_Описание задания_.
Оформите все записи ниже в виде нумерованного списка строк, пропустив пустые строки.

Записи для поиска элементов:
* * *

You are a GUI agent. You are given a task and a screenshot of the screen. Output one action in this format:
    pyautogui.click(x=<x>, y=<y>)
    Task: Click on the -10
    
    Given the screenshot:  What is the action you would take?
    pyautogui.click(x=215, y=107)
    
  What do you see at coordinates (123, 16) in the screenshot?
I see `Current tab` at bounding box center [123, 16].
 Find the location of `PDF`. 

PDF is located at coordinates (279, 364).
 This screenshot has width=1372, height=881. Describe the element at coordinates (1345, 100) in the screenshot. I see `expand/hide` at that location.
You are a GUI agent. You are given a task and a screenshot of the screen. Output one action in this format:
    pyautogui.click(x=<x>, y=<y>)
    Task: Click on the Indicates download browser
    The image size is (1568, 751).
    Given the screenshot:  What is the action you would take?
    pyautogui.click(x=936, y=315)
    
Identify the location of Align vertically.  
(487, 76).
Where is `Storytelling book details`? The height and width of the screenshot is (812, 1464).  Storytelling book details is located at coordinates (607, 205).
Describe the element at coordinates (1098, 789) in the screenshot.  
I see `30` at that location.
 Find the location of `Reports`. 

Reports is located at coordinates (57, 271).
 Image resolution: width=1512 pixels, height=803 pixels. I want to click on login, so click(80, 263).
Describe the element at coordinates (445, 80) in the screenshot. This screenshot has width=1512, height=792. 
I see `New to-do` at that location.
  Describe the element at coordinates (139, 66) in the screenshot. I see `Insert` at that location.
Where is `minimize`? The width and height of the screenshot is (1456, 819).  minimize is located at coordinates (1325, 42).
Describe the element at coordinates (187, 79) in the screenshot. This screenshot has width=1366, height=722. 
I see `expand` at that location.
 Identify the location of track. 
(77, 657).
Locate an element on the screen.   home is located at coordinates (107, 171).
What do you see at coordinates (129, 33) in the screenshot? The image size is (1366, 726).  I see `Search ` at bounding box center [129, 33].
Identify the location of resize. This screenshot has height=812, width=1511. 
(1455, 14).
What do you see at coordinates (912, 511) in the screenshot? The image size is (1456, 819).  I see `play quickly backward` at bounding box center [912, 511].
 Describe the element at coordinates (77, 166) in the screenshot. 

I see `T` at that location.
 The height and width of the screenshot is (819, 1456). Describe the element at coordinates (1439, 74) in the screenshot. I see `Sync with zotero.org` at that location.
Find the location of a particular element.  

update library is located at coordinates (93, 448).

* * *

_Решение_.
1. You are a GUI agent. You are given a task and a screenshot of the screen. Output one action in this format:
2.     pyautogui.click(x=<x>, y=<y>)
3.     Task: Click on the -10
4.     Given the screenshot:  What is the action you would take?
5.     pyautogui.click(x=215, y=107)
6.   What do you see at coordinates (123, 16) in the screenshot?
7. I see `Current tab` at bounding box center [123, 16].
8.  Find the location of `PDF`. 
9. PDF is located at coordinates (279, 364).
10.  This screenshot has width=1372, height=881. Describe the element at coordinates (1345, 100) in the screenshot. I see `expand/hide` at that location.
11. You are a GUI agent. You are given a task and a screenshot of the screen. Output one action in this format:
12.     pyautogui.click(x=<x>, y=<y>)
13.     Task: Click on the Indicates download browser
14.     The image size is (1568, 751).
15.     Given the screenshot:  What is the action you would take?
16.     pyautogui.click(x=936, y=315)
17. Identify the location of Align vertically.  
18. (487, 76).
19. Where is `Storytelling book details`? The height and width of the screenshot is (812, 1464).  Storytelling book details is located at coordinates (607, 205).
20. Describe the element at coordinates (1098, 789) in the screenshot.  
21. I see `30` at that location.
22.  Find the location of `Reports`. 
23. Reports is located at coordinates (57, 271).
24.  Image resolution: width=1512 pixels, height=803 pixels. I want to click on login, so click(80, 263).
25. Describe the element at coordinates (445, 80) in the screenshot. This screenshot has width=1512, height=792. 
26. I see `New to-do` at that location.
27.   Describe the element at coordinates (139, 66) in the screenshot. I see `Insert` at that location.
28. Where is `minimize`? The width and height of the screenshot is (1456, 819).  minimize is located at coordinates (1325, 42).
29. Describe the element at coordinates (187, 79) in the screenshot. This screenshot has width=1366, height=722. 
30. I see `expand` at that location.
31.  Identify the location of track. 
32. (77, 657).
33. Locate an element on the screen.   home is located at coordinates (107, 171).
34. What do you see at coordinates (129, 33) in the screenshot? The image size is (1366, 726).  I see `Search ` at bounding box center [129, 33].
35. Identify the location of resize. This screenshot has height=812, width=1511. 
36. (1455, 14).
37. What do you see at coordinates (912, 511) in the screenshot? The image size is (1456, 819).  I see `play quickly backward` at bounding box center [912, 511].
38.  Describe the element at coordinates (77, 166) in the screenshot. 
39. I see `T` at that location.
40.  The height and width of the screenshot is (819, 1456). Describe the element at coordinates (1439, 74) in the screenshot. I see `Sync with zotero.org` at that location.
41. Find the location of a particular element.  
42. update library is located at coordinates (93, 448).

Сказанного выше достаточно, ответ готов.